====== Supplied text ======

Down Memory Lane for June 30

Feb. 7, 1963

After over 22 years service Guy Burke resigned Jan. 31, 1963 as custodian of Rappahannock County Jail. Mr. Burke became jailer May 1, 1940. For these many years he and Mrs. Burke have lived at the jail, cared for and fed the numerous inmates who come and go. Mr. and Mrs. Burke moved Thursday to their home, “The Pillbox” on Gay Street.

Ernest Lillard of Washington has accepted the position of custodian, and with his family moved into the building Saturday. Also missing from the scene on Courthouse Square are the Burke’s two famous white geese (which chased all of the ladies). He moved them Tuesday to their new coop on Gay Street. Mr. Burke still reads the water meters for the Town of Washington and continues as courthouse custodian.

The post office at Amissville has had a complete face-lifting in the inside and just about everything in it is new. The walls have new paneling on them. The lobby boasts a whole new streamlined division section with some combination mail boxes and glassed in bulletin boards. In the office proper a new desk, safe, mail table, rural mail bins and general delivery case have been added. Also new (though she has worked there over 18 years) is Mrs. Clifton Nethers, who has been postmaster only a short time, and Mrs Franklin Williams, appointed clerk in August. The only old fixtures left are Charlie Compton and J. E. Elmore. Mr. Compton has been rural carrier for 31 years and has one of the longest routes in the state. Mr. Elmore has been star route carrier from Warrenton to Washington, Va., since 1948.

====== Exercise input ======

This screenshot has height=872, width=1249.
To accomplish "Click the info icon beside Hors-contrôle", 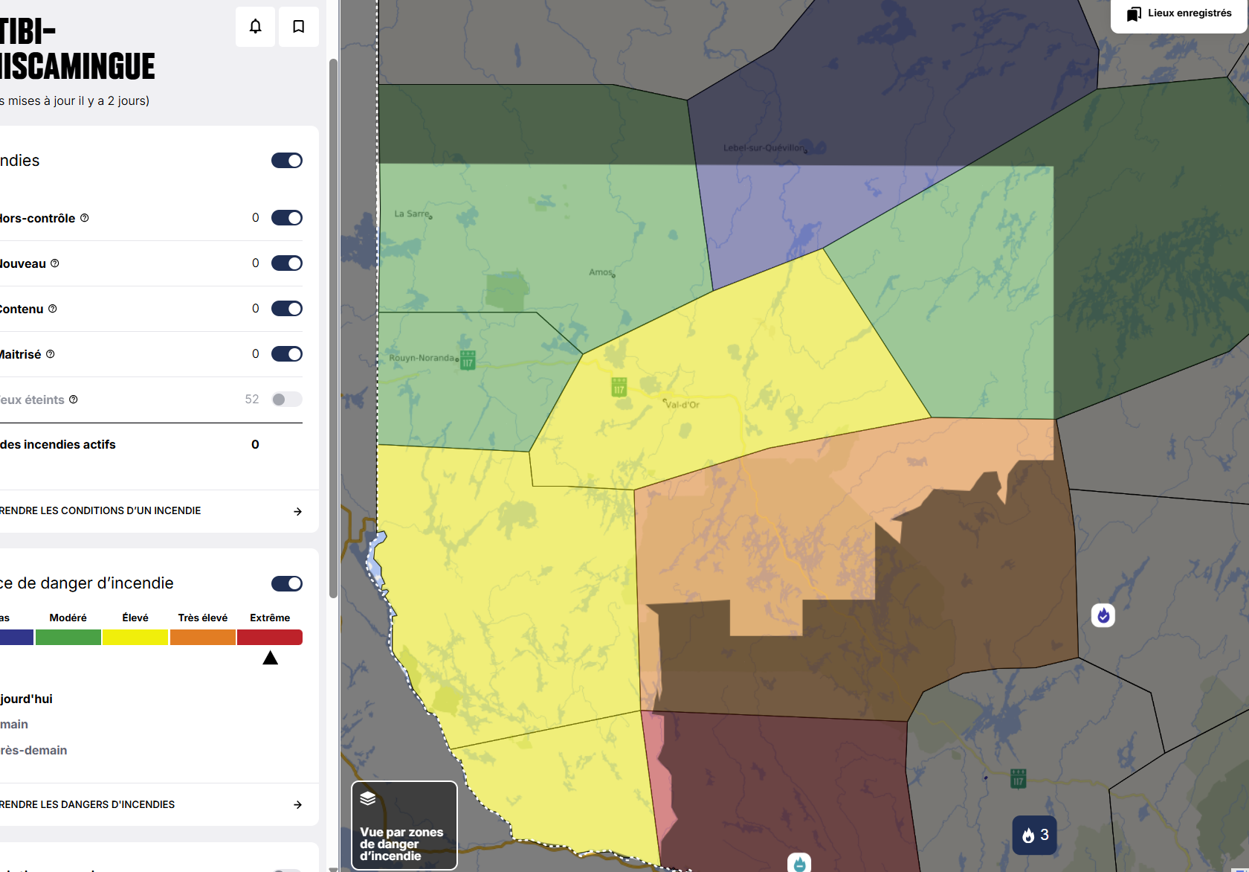I will point(85,218).
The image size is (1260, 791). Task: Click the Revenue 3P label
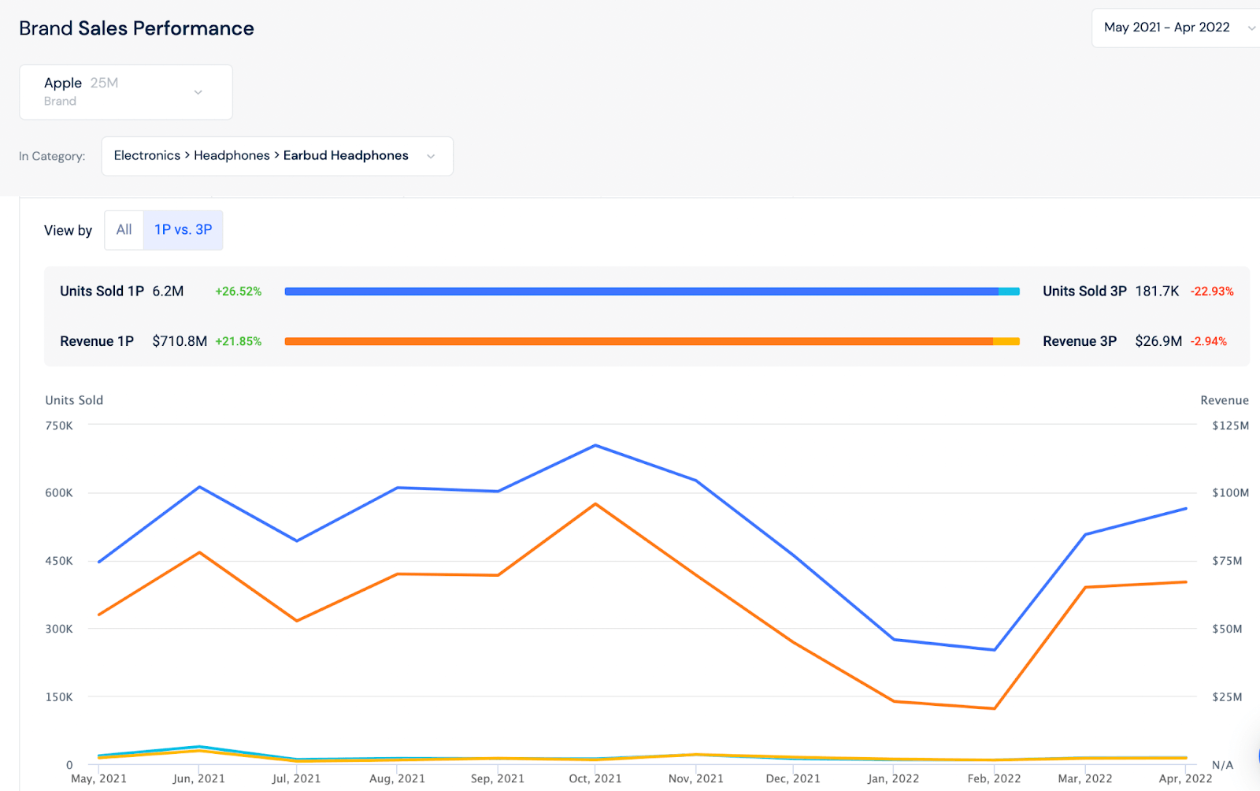click(x=1080, y=341)
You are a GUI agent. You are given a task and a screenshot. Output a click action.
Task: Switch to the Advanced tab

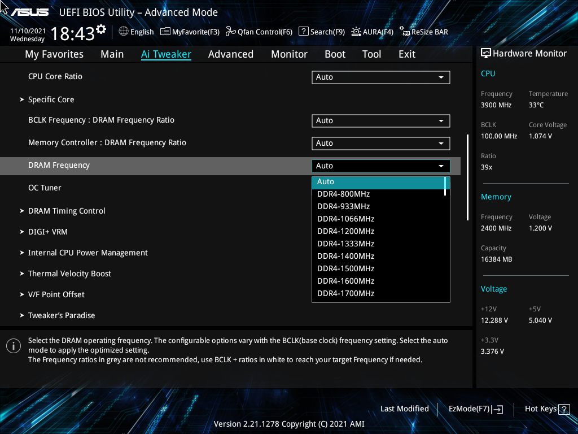pos(230,54)
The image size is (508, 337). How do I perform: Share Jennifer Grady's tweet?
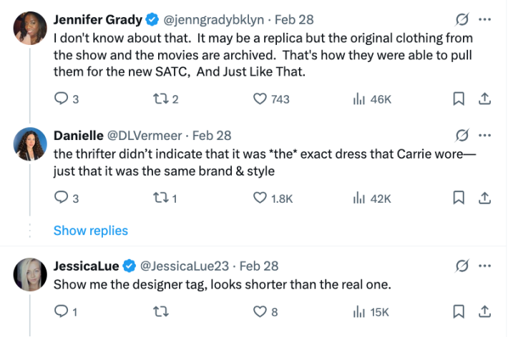click(x=484, y=99)
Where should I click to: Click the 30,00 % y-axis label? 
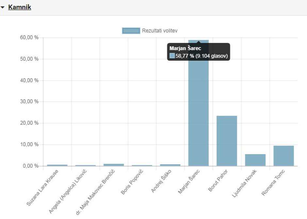29,102

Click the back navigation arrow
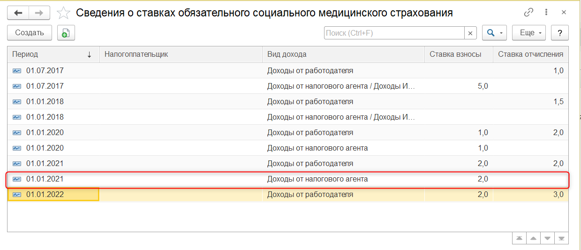point(18,13)
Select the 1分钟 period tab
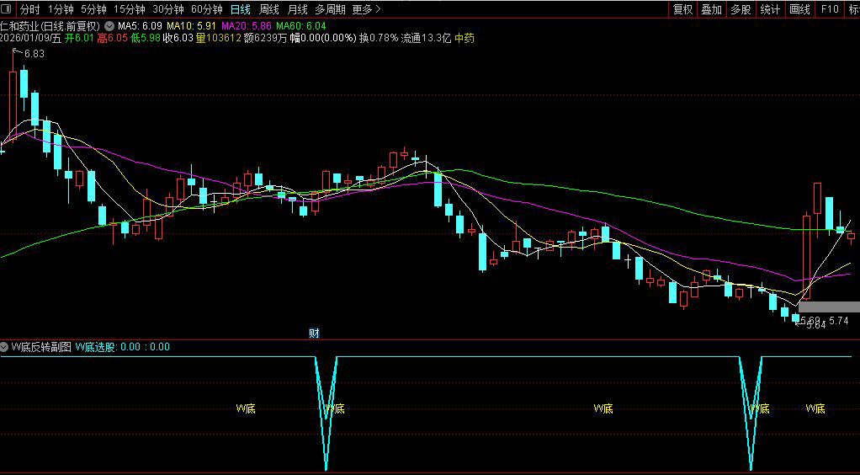Viewport: 860px width, 475px height. 61,9
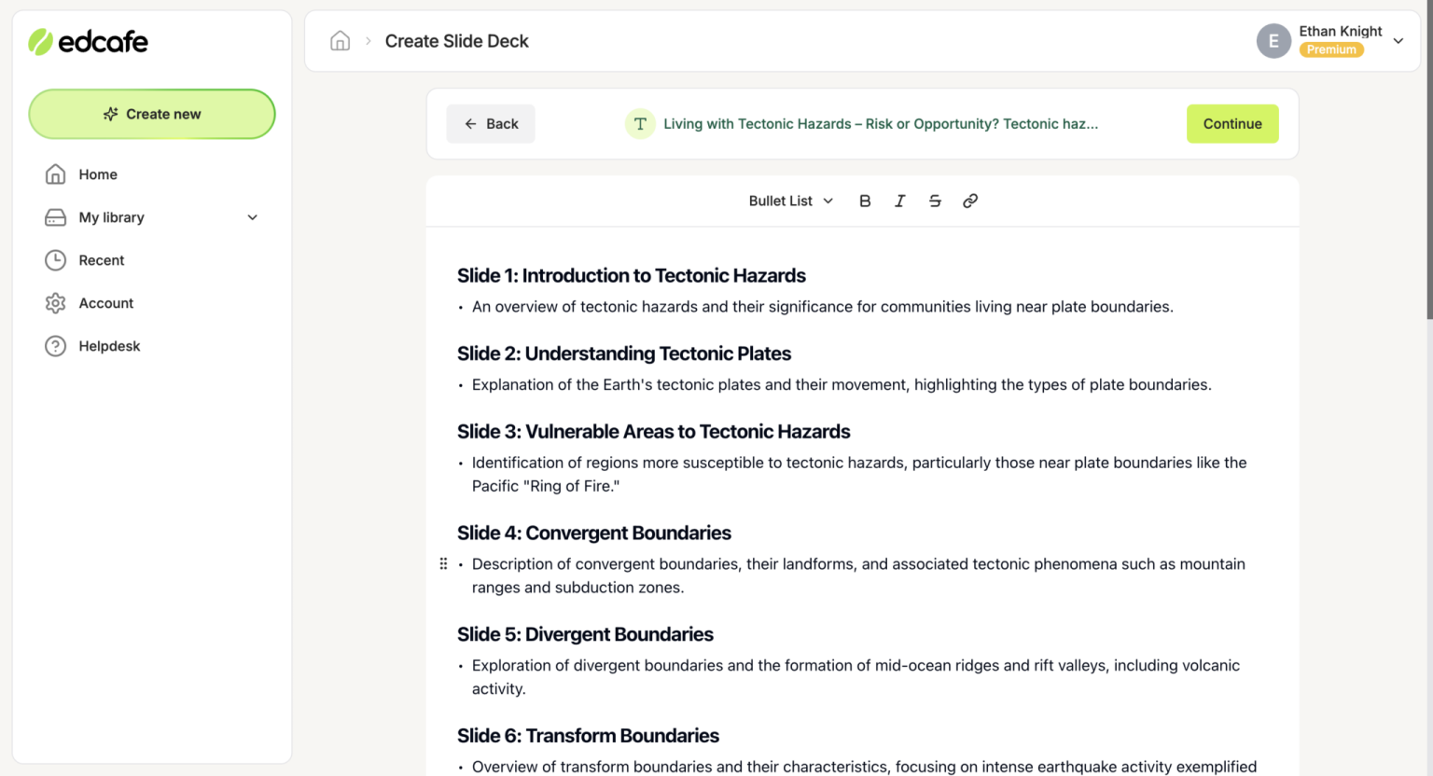This screenshot has height=776, width=1433.
Task: Click the Ethan Knight avatar circle
Action: point(1273,41)
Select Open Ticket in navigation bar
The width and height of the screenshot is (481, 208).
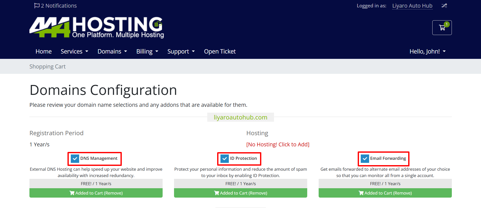point(220,51)
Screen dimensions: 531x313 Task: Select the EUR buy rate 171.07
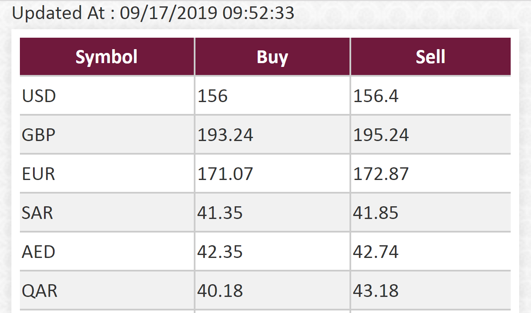226,174
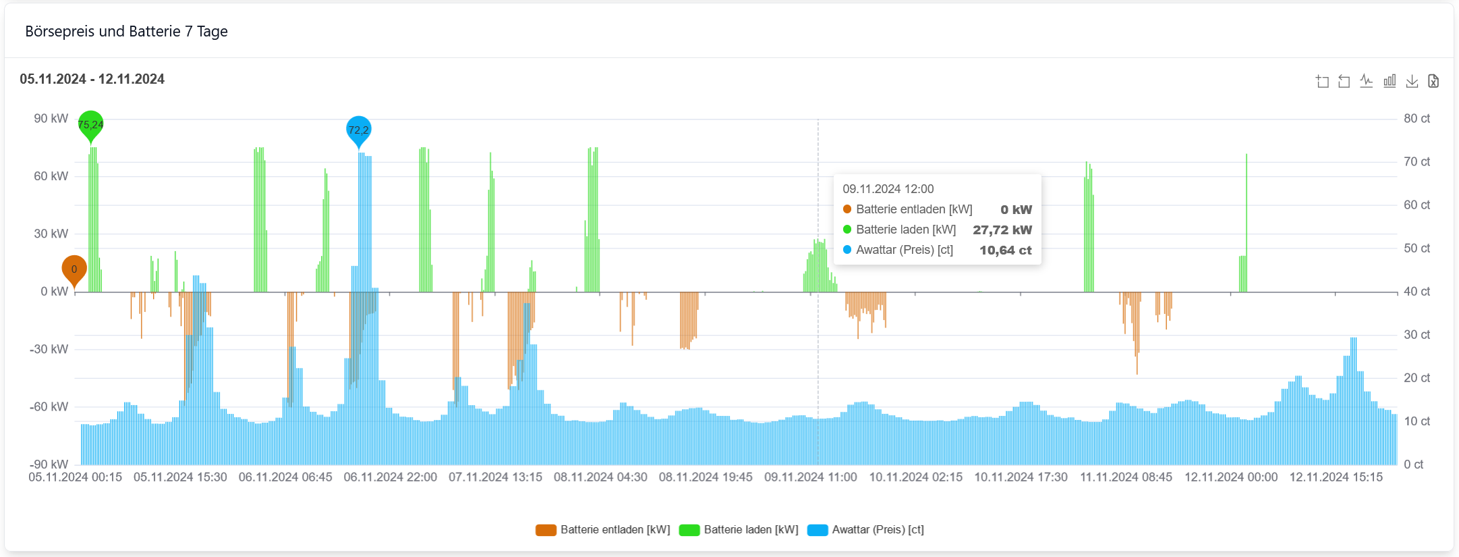Switch chart to line view
Viewport: 1459px width, 557px height.
point(1366,81)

======

● **Exercises**
**a)** Take the part of the records that opens with the line containing "Select Open Ticket in navigation bar" and runs through the end of the records, and write it out again with "navigation bar" replaced by "menu bar" and nothing else changed. Leave the pictures out of your answer.
**b)** Carry on the Down Memory Lane column from the point where it stops.

● **Answers to the tasks**
**a)**
Select Open Ticket in menu bar
The width and height of the screenshot is (481, 208).
point(220,51)
Screen dimensions: 531x313 Task: Select the EUR buy rate 171.07
226,174
Switch chart to line view
Viewport: 1459px width, 557px height.
point(1366,81)

**b)**
A majorette group is being organized in Sperryville and any youngsters interested in joining this marching unit may contact Mrs. Elmer Atkins before Feb. 23. The group meets each Thursday afternoon at 4 p.m. at the Firehouse. A bake sale will be held Saturday, Feb. 9 at 10 a.m. in Sperryville Fire House. Proceeds of the sale will be used toward the purchase of uniforms.

Aug. 19, 1965

Flint Hill Stone Company, a division of Culpeper Stone Company Inc., has begun quarry operations on the property of Mr. and Mrs. W. A. Gentry about one mile east of Flint Hill on Route 647 in Rappahannock County. This is a site of an old State Quarry which was operated in the thirties and from which stone was quarried for Route 522 through Flint Hill.

The plant will produce a general line of crushed stone for wholesale and retail trade. Stone for the project at Massies Corner will be furnished from this plant. The plant will employ about 15 men when it gets into production later this month. Mr. J. E. Determan of Culpeper and McLean, Va., is in charge of setting up and functioning plant operation.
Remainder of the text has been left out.